Saved entries
━━━━━━━━

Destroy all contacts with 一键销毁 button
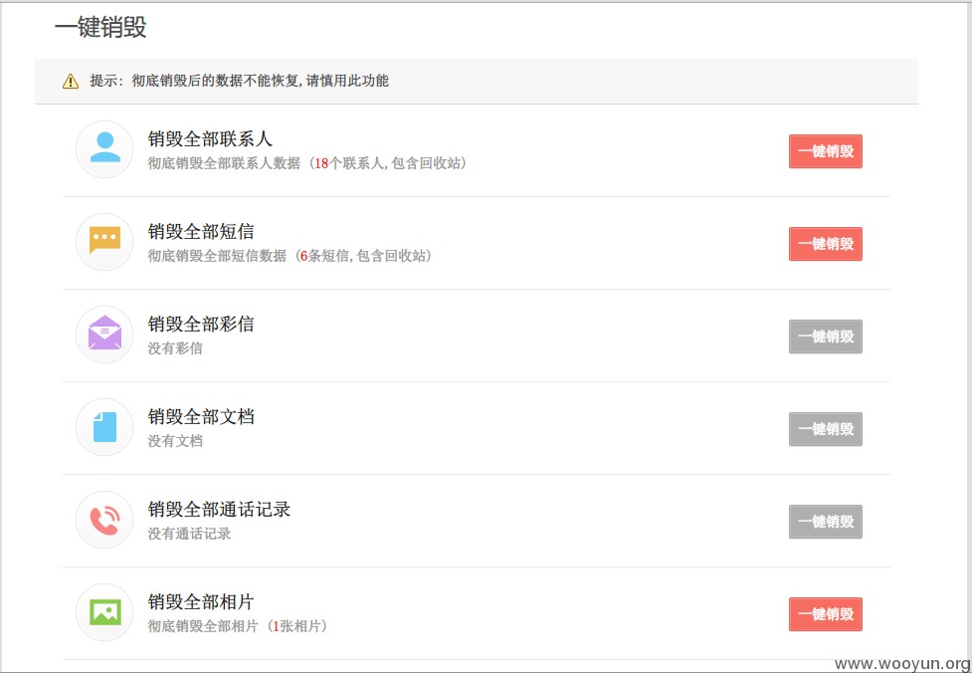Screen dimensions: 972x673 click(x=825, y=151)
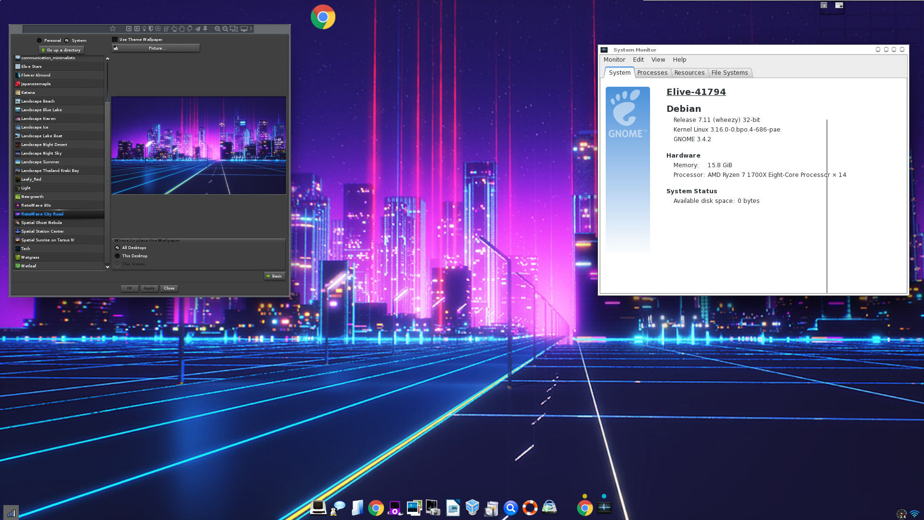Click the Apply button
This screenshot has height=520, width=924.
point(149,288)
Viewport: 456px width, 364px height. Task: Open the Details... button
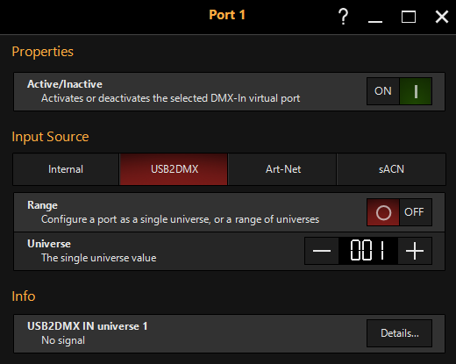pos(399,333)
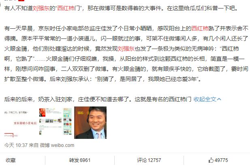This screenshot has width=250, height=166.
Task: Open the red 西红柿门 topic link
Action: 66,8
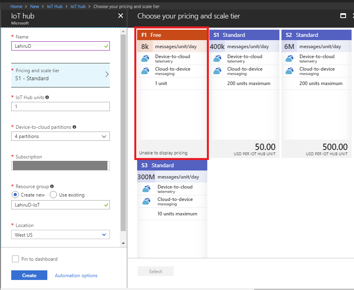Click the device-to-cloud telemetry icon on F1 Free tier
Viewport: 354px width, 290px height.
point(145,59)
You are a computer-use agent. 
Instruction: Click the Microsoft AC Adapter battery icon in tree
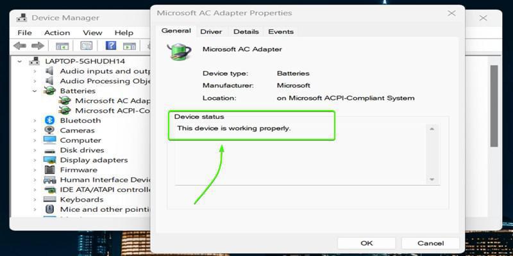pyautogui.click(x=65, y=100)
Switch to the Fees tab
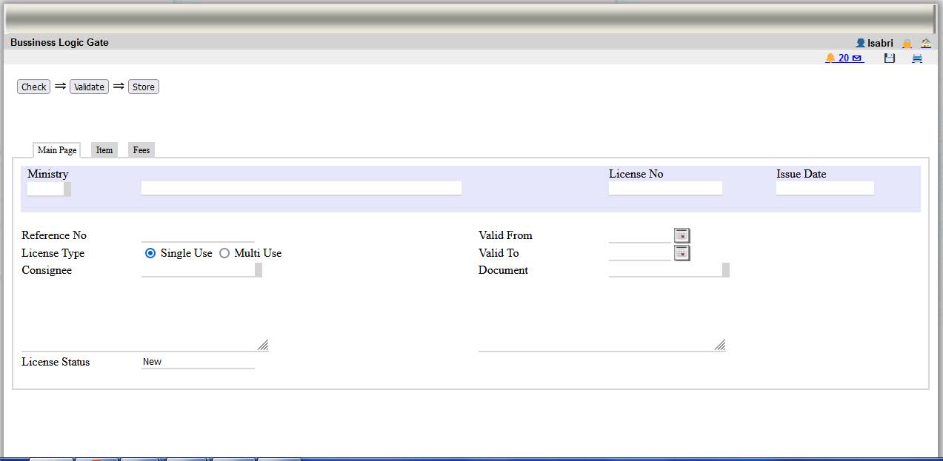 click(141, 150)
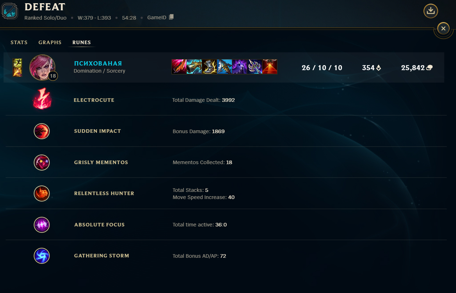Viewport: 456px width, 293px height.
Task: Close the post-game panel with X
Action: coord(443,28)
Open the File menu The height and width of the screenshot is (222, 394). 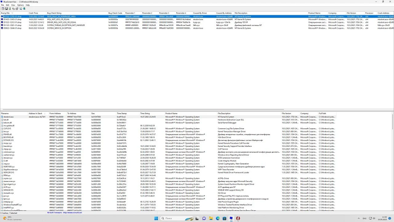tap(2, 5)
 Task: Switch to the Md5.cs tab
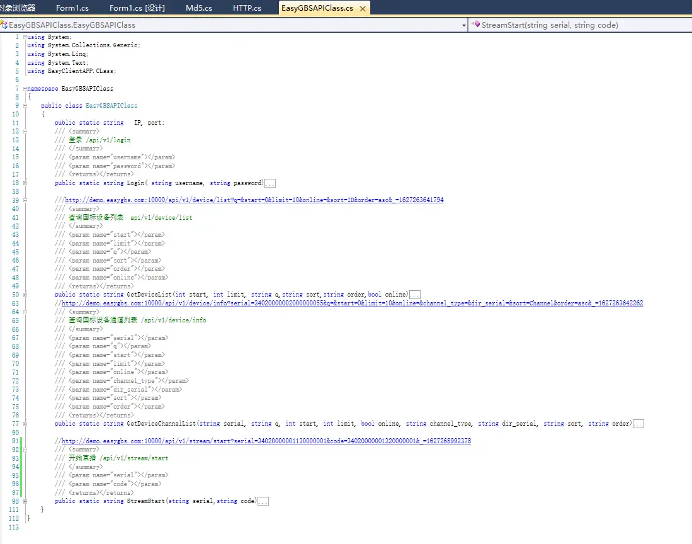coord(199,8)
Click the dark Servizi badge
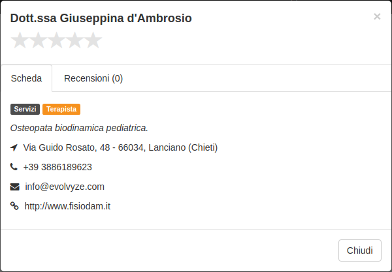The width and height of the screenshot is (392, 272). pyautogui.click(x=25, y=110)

━━━━━━━━

• _Exercise brief_:
Your task is to reproduce exactly the lines running from the line that contains "Task: Switch to the Md5.cs tab" to the end of the records, pictures excluded.

• _Answer below_:
 Task: Switch to the Md5.cs tab
coord(199,8)
Click the dark Servizi badge
The width and height of the screenshot is (392, 272). pyautogui.click(x=25, y=110)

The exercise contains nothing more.